Nel romanzo della coreana Han Kang, «La vegetariana» (Adelphi), Man Booker International Prize, storia di una donna che rifiuta la carne. Niente sarà più come prima
di IDA BOZZI
Una scelta minuscola di libertà può far deragliare molte vite, o illuminarle. Il libro La vegetariana, vincitore del Man Booker International Prize, della coreana Han Kang (Adelphi, ma la traduzione di Milena Zemira Ciccimarra è dalla versione inglese, pp. 177, e 18), racconta in quale modo. E lo fa affrontando qualcosa che, come in Bartleby, lo scrivano, di Melville, rasenta l’indicibile.
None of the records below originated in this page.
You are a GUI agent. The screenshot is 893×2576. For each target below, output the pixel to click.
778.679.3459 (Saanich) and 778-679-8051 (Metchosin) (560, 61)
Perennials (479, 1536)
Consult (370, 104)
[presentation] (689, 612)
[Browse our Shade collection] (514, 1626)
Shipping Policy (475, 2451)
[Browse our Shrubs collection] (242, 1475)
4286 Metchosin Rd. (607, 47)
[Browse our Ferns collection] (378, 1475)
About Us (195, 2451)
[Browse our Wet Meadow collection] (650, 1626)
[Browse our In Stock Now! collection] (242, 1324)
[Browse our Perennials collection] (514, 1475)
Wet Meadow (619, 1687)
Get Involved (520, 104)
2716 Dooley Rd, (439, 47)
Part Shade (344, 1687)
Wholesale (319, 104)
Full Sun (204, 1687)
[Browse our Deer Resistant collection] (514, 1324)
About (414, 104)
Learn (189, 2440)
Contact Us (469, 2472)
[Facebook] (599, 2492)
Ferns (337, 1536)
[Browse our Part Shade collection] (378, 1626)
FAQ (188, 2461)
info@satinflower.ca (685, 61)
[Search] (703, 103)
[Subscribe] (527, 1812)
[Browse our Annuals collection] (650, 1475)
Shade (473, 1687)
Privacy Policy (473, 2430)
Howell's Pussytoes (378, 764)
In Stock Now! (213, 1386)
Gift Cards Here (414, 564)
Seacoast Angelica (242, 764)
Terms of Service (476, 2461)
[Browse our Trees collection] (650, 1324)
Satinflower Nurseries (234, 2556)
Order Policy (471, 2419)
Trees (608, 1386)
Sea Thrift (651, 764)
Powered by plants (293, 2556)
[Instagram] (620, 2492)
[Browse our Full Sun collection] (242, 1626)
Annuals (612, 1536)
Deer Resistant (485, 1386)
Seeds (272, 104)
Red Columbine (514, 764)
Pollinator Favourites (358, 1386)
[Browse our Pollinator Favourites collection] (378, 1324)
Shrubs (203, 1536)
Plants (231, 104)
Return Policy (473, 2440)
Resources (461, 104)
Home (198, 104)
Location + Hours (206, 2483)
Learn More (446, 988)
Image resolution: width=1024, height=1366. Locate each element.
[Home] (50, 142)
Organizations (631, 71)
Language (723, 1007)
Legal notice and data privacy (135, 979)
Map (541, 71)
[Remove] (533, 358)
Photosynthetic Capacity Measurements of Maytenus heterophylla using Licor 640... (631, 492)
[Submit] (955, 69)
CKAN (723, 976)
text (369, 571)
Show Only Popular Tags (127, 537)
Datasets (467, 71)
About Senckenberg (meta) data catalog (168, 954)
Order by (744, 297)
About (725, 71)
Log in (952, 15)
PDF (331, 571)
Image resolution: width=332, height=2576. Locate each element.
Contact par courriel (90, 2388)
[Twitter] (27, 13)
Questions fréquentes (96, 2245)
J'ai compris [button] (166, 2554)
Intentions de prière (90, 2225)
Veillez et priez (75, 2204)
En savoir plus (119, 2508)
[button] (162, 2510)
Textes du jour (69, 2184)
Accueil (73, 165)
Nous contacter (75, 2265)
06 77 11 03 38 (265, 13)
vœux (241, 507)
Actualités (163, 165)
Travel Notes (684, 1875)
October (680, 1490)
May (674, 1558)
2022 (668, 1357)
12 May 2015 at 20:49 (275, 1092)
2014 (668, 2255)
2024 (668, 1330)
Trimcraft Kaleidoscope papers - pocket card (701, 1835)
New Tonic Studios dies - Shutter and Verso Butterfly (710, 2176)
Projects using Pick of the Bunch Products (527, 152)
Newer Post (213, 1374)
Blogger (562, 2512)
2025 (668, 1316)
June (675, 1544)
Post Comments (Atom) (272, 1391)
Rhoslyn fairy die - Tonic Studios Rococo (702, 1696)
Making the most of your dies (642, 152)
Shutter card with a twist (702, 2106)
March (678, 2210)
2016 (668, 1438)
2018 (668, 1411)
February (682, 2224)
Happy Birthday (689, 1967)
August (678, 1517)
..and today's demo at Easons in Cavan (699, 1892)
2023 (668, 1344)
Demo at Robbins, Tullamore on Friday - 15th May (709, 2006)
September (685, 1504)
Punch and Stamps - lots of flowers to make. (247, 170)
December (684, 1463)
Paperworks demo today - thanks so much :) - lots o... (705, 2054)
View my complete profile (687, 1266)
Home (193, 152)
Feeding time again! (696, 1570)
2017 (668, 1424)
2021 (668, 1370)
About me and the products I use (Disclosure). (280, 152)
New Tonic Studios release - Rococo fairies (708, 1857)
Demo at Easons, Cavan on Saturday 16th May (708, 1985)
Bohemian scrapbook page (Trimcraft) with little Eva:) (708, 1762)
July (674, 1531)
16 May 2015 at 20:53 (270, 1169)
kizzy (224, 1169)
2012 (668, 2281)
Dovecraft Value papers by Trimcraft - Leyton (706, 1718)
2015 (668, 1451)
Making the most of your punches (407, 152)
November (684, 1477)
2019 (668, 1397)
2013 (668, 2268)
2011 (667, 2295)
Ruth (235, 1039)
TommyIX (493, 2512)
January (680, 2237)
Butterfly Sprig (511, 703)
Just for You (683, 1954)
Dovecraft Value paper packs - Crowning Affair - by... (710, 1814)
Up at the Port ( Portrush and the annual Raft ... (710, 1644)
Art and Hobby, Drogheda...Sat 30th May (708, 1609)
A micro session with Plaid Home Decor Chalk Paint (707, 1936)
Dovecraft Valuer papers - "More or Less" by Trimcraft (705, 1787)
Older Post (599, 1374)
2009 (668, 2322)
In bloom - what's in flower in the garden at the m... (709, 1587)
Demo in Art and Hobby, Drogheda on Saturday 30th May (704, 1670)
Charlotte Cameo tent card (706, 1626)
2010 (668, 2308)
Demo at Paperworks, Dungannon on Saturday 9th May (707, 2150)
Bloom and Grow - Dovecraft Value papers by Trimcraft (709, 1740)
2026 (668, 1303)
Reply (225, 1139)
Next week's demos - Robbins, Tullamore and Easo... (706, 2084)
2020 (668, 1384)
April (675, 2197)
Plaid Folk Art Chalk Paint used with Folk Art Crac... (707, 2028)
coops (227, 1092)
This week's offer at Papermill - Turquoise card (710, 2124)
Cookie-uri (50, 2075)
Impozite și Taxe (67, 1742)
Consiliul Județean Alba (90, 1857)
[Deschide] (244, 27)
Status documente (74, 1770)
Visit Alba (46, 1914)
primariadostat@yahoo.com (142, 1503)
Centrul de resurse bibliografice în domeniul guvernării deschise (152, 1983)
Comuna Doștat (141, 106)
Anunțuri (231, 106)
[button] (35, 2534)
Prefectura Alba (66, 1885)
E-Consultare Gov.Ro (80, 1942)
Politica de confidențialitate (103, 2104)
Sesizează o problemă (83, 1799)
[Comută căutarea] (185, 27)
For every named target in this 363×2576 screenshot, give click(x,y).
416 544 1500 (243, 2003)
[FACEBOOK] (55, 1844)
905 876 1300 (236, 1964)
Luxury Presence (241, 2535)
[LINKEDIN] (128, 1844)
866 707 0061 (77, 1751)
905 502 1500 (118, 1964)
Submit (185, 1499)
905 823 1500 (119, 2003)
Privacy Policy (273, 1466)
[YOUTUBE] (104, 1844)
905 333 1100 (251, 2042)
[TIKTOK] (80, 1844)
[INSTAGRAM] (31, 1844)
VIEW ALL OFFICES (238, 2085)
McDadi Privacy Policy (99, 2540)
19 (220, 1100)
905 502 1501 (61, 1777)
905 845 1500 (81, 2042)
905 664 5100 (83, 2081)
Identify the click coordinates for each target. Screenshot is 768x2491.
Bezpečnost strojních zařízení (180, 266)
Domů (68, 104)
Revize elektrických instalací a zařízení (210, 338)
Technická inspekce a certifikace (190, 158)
Il plot è semplice: una donna comune, borghese, Yeong-hye, decide dopo un sogno inquietante di non mangiare più carne. A questo punto l’autrice si muove in due direzioni: da una parte divide la vicenda in tre storie i cui narratori sono tre parenti della donna, e dall’altra dà al fatto di non mangiare carne — e poi, via via, più nulla — un significato sempre più radicale. Fa capire al lettore, insomma, che lo «scandalo» non è quello.
Le tre storie sono narrate dal marito, dal cognato-amante e dalla sorella di
Yeong-hye. E mostrano tre modi di rapportarsi prima ancora che alla
protagonista, alla realtà in sé. Il marito: ha sposato la donna per
opportunità sociale e per noia, è irritato dalla sua bizzarria
improvvisa solo perché infrange il ruolo codificato della consorte in
seno a una società patriarcale e tradizionale. Ma quanto è prezioso,
questo narratore, per descrivere il formale, rigido pranzo festivo della
famiglia riunita: una scena in cui il rifiuto di mangiare di Yeong-hye
autorizza violenza, torture, recriminazioni durissime, blandizie oscene,
minacce e abusi. Siamo al corpo della donna come proprietà del padre e,
tramite contratto, del marito.
L’amante: l’autrice affida la seconda narrazione al personaggio del cognato,
marito della sorella. C’è forse da aspettarsi di meglio dall’amore
romantico, per la comprensione della donna e delle sue scelte? L’uomo è
un artista, si innamora alla follia della follia di Yeong-hye ma,
ancora, il suo passaggio è così epidermico che proprio all’epidermide si
ferma. Decide di dipingere la donna, il suo corpo, letteralmente, con
una pittura floreale, le propone di immortalarla (in video) in amplessi
di ogni tipo, conduce con lei un gioco erotico narcisistico che soddisfa
il desiderio del maschio ma spinge il femminile in un isolamento sempre
più freddo, abbandonato e bamboleggiante, glaciale. Come un vegetale,
come un albero: ed è proprio all’«albero Yeong-hye», in fin di vita in
ospedale, senza più interesse al cibo della carne, oltre che alla carne
come cibo, che si accosta l’ultima narratrice.
La sorella: moglie dell’artista, è l’unica a cercar di capire Yeong-hye
nella sua ormai decisa autodistruzione o affermazione. Ma sebbene il
tentativo sia il più affettuoso e intimo, ora anche l’affetto è poca
cosa, buona solo a risolvere i conflitti interiori della sorella
lasciando intatto il dramma cosmico, sovraindividuale, di Yeong-hye.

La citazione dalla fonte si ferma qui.